Doch es war nicht die Zeit, um dem Schicksal zu danken. Es war die Zeit, in der sich Grete ums Überleben kümmern musste. Um ihres, das der Kinder und der Eltern. Aus dieser Zeit ist ihr ein Spruch geblieben. Er hing bis zuletzt gerahmt in ihrer Küche: „Wer heute noch sein Leben liebt, / der schiebt, / wem heute noch die Ehrlichkeit im Blute rauscht, / der tauscht, / wem beide Wege sind verbaut, / der klaut, / wer aber so sich nichts erwirbt, / der stirbt.“

Grete schob Zucker und Heringe über die Zonengrenze, sie tauschte Butter aus Brandenburg gegen Spielzeug aus dem Erzgebirge und das Spielzeug wieder gegen Brot. Sie zog Schweine auf, die wurden krank, sie versuchte es mit einer Nutriafarm, bis der Pelzmarkt in der sowjetischen Zone zusammenbrach, sie fuhr mit dem Fahrrad und großen Taschen über die Demarkationslinien, wurde verhaftet, floh. Sie überlebte die schweren Jahre, ihre Eltern und die Kinder ebenso.

1948 kam ihr Mann aus der Gefangenschaft wieder, und nun war er es, der sich um das Geld zu kümmern hatte. Sie kümmerte sich entscheidungsfreudig um den Rest. – „Max, wir brauchen einen Swimmingpool“ – „Aber Grete, woher sollen wir denn die Pumpe nehmen? Und wie soll man das dicht bekommen?“ – „Grab du die Grube! Ich kümmere mich schon.“ Sie lebten zwar in der DDR, einem Land, in dem man gut tat, den Swimmingpool als Relikt überkommener bürgerlicher Vergnügungssucht zu betrachten, doch wenn Grete Prang sich etwas in den Kopf gesetzt hatte, gab es kein Halten. Sie schickte ihren Sohn los, die Pumpe unter größten Mühen zu besorgen, die Folien zum Abdichten schweißte sie mit dem Bügeleisen zusammen.

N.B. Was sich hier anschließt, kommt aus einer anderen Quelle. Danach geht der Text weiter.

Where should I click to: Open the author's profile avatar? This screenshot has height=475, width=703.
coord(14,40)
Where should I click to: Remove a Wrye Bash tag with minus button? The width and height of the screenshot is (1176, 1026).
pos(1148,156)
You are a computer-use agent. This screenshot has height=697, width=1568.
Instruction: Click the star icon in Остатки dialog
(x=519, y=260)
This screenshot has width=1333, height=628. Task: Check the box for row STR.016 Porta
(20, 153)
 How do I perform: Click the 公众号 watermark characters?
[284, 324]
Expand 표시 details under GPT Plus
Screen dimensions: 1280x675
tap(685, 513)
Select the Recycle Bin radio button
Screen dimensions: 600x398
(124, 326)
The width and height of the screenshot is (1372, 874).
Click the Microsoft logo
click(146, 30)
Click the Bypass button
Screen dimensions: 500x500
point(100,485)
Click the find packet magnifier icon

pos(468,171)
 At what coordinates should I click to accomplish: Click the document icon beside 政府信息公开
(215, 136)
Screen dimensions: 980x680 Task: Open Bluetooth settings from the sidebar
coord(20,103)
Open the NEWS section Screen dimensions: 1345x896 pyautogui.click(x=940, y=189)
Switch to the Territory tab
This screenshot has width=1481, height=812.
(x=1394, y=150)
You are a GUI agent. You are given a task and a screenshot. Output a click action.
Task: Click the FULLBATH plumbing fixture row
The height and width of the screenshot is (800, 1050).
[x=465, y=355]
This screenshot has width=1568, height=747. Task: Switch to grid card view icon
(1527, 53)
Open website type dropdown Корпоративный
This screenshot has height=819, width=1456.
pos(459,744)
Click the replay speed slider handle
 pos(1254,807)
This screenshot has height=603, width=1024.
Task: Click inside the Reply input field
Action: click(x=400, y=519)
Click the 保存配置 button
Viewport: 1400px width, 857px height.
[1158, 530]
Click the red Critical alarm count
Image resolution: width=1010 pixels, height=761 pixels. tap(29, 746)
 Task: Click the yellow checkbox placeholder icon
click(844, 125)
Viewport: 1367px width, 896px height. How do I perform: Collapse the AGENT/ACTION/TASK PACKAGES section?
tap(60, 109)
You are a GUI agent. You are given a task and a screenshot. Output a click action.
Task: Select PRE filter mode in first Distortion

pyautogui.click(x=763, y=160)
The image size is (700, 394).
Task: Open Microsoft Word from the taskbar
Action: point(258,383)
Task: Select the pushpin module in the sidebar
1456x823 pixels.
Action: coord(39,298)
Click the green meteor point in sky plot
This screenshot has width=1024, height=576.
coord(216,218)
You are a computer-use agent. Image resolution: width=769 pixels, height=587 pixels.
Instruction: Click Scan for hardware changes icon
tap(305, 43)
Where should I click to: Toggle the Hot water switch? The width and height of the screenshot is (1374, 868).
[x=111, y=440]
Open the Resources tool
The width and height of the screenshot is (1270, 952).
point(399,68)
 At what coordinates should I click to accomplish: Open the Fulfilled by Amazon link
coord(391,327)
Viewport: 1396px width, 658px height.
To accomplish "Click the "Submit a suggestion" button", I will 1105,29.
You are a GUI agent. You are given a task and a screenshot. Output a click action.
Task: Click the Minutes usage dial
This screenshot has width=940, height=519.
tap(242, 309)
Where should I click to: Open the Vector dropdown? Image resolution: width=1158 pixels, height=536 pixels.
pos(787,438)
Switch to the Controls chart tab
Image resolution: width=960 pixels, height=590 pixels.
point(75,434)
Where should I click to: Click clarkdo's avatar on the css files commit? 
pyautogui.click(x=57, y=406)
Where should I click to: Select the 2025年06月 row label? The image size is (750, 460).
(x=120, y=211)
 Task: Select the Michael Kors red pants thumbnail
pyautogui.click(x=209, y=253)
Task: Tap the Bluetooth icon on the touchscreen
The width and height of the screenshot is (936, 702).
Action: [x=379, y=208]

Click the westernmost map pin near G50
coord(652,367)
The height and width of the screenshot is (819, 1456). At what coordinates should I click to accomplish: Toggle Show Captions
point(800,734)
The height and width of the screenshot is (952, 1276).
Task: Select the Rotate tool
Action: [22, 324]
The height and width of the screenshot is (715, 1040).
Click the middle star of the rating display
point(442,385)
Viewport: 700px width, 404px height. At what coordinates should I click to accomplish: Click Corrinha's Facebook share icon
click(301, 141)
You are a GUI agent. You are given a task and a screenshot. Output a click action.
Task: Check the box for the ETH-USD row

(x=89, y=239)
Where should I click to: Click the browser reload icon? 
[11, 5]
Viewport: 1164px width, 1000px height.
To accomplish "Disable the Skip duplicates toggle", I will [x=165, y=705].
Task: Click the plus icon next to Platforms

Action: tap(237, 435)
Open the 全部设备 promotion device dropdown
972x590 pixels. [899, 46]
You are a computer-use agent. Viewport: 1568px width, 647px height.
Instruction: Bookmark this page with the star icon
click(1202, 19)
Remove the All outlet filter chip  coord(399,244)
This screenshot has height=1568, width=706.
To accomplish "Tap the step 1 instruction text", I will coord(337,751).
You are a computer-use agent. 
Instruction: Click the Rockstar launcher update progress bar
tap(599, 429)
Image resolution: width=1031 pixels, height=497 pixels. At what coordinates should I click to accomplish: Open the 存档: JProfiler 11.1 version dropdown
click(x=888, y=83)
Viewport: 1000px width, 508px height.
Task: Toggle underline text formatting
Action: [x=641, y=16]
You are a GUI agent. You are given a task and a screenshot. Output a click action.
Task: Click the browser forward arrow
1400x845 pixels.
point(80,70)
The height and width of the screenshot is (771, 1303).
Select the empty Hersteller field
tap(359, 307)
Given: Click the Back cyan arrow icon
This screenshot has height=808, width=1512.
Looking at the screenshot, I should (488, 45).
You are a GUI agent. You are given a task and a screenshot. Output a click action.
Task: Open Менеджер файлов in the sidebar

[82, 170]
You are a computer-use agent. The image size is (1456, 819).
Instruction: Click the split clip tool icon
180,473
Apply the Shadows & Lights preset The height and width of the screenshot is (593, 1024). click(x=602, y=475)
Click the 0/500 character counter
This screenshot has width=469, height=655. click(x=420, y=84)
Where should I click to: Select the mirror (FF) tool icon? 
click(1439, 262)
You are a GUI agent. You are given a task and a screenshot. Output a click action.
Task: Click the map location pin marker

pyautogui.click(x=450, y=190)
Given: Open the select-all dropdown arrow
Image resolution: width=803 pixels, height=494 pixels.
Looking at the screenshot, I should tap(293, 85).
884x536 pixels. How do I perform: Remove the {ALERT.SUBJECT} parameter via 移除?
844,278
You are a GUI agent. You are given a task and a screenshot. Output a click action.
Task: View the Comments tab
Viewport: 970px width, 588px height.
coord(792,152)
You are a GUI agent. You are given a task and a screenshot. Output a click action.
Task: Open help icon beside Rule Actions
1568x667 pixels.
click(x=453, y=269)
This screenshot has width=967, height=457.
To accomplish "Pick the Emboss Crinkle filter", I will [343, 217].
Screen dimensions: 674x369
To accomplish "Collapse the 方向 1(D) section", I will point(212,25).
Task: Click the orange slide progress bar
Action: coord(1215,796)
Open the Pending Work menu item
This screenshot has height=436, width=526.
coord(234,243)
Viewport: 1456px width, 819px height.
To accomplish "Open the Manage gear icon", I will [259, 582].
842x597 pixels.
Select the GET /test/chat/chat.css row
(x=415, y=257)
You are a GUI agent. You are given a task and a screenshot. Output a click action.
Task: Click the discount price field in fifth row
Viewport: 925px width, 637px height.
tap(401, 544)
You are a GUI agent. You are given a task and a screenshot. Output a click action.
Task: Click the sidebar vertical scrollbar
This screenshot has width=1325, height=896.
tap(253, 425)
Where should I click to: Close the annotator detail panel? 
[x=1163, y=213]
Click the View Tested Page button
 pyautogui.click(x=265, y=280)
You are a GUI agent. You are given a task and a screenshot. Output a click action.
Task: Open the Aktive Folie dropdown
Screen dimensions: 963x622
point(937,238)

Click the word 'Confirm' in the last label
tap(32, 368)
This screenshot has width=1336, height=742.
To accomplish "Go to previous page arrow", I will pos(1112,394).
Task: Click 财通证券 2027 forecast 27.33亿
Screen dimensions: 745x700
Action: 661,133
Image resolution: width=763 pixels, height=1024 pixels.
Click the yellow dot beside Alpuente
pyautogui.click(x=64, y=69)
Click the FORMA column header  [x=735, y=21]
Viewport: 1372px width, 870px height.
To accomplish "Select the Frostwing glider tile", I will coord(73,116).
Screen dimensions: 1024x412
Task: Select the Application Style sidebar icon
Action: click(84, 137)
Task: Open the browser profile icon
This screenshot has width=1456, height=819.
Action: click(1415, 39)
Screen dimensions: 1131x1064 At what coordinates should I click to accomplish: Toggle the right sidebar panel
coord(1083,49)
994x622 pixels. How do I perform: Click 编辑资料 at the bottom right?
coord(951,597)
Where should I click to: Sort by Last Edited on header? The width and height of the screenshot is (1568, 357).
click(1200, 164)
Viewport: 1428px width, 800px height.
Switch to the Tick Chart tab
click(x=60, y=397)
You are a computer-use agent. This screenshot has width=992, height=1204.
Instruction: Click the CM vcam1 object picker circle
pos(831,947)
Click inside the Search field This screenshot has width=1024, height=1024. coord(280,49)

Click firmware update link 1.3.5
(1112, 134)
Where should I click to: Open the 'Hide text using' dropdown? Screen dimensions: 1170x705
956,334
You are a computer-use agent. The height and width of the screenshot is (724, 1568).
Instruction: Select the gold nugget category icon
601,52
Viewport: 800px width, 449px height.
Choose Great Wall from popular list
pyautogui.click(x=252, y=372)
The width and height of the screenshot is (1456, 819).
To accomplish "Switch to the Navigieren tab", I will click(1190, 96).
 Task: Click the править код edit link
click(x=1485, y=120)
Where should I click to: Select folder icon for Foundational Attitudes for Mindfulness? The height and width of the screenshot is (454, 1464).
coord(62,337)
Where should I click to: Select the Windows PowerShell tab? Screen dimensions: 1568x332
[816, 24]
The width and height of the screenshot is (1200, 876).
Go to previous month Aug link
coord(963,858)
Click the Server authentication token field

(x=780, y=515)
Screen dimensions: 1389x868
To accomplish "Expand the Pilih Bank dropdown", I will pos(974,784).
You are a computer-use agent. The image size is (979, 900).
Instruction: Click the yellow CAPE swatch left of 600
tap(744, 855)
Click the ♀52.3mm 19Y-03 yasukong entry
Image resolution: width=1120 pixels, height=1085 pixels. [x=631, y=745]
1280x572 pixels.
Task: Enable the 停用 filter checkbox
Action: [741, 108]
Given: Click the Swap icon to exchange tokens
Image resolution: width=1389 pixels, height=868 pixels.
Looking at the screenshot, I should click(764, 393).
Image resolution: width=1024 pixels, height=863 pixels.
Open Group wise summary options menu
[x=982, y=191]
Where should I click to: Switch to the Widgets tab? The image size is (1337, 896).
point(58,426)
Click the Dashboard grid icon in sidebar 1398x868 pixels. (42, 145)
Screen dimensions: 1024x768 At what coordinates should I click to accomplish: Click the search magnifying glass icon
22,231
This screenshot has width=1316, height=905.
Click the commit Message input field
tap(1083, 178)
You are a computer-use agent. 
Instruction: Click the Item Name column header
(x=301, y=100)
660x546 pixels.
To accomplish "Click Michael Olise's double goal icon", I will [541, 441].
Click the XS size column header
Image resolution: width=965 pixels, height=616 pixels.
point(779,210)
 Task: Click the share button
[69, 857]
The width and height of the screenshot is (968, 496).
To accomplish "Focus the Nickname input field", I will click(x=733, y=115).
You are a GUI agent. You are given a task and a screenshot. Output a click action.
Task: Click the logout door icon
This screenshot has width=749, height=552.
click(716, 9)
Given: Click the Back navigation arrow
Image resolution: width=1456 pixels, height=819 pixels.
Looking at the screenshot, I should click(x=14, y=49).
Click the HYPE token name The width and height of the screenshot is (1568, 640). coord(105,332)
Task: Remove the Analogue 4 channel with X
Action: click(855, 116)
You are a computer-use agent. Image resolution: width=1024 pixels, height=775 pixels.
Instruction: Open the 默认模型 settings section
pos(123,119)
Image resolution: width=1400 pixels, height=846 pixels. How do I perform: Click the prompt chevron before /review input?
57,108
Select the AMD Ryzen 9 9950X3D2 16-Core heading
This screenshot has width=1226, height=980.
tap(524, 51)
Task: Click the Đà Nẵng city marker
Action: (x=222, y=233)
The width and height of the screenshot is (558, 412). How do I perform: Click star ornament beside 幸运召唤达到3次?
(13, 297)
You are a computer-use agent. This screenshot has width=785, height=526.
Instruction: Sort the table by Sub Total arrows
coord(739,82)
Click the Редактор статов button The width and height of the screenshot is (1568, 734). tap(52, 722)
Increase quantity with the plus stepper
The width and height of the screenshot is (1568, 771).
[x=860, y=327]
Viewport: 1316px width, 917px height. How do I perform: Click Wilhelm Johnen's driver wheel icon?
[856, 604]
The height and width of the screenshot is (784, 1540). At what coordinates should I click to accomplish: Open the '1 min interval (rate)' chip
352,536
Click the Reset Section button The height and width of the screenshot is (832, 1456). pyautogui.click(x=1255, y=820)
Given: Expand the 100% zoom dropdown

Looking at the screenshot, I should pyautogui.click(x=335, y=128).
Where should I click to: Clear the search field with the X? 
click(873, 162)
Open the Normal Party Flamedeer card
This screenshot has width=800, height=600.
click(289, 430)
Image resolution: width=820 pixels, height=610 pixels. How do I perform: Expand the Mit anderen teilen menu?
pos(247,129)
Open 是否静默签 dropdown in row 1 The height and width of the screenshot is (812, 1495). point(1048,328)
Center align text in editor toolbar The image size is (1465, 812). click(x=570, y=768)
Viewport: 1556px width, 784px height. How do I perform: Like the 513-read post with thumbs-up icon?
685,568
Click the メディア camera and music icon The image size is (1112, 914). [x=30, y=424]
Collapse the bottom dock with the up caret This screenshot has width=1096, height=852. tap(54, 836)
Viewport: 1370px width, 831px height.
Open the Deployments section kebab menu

1993 war sie war noch einmal in der alten Heimat. Das Apollo-Theater in Königsberg gab es noch, die Straße, in der sie gewohnt hatte, nicht mehr. Viel wichtiger war aber das Gut in Heinrichswalde, wo sie Max Prang kennen gelernt hatte. Grete ist mit ihrem Sohn durchs Unkraut gestapft – und fand es nicht. Verschwunden. Alles weg. Die Häuser, die Erinnerung, wo sie gestanden haben könnten. Die schönsten Monate ihres Lebens hatte sie hier verbracht.

Man könnte meinen, Grete Prangs Leben sei ähnlich unstet und wechselhaft verlaufen wie das ihres Vaters – so etwas setze sich eben über Generationen fort. Sie mag eine selbstbewusste, tatkräftige Person gewesen sein. Doch ihr Jahrhundert war tatkräftiger. Ihr Vater war ein genialer Hallodri, sie hätte sich das nie leisten können.